Upon the application of that rule to the facts of this case, we hold that we must affirm the ruling by this trial court. As previously stated, the state had the burden to prove that defendant intentionally resisted arrest. Evidence of his state of mind and attitude immediately prior to his arrest was relevant to the issue of his intent in resisting arrest. We may agree that the evidence now complained of was prejudicial to the defendant. But we cannot say that the relevance of such evidence was so completely outweighed by prejudice to the defendant as to require this court to hold, as a matter of law, that the trial court would have abused its discretion in receiving such evidence.

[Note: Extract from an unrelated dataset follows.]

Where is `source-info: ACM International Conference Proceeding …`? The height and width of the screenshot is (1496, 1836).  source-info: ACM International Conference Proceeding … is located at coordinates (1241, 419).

Assuming that the detail in which the injuries to Mrs. Moreno were described was unnecessary and the prejudice of that particular evidence outweighed its probative value, the trial court, in the exercise of its discretion, could properly permit some description of her injuries as relevant to the issue of defendant's state of mind and intent in resisting arrest. Despite the fact that defendant's "motion in limine" was entitled to consideration as an objection at the time such evidence was offered, that objection was insufficient because it was an objection to "any proof that the defendant had beaten the woman with whom he resided." An objection to evidence as a whole is insufficient when any part of the evidence objected to is admissible. Sproul v. Fossi, 274 Or. 749, 755, 548 P.2d 970 (1976).
3. Evidence of other crimes.
Finally, defendant contends that evidence of events preceding his actual arrest was inadmissible in this case because of the rule in criminal cases excluding evidence of "other crimes" in addition to the one with which he is charged, citing State v. Manrique, 271 Or. 201, 205-6, 531 P.2d 239 (1975), among other cases. Thus, it is contended that evidence of defendant's alleged beating of Mrs. Moreno would be evidence of the crime of assault upon her and thus inadmissible under that rule.
As noted in State v. Manrique, supra, at 206-207, that general rule is subject to various exceptions, most of which are
"* * * based implicitly upon the idea that evidence of other crimes may be relevant for some purpose other than to show the probability that the defendant committed the crime for which he is being tried because he had also committed other crimes."
In this case, for reasons previously stated, a description of the "scene" upon the arrival of the officers, including not only defendant's conduct, but some description of the injuries sustained by Mrs. Moreno, over whom the defendant was then standing, was relevant to the issue of defendant's intent to resist arrest.
Finding no error, we affirm the decision by the Court of Appeals and the conviction of the defendant.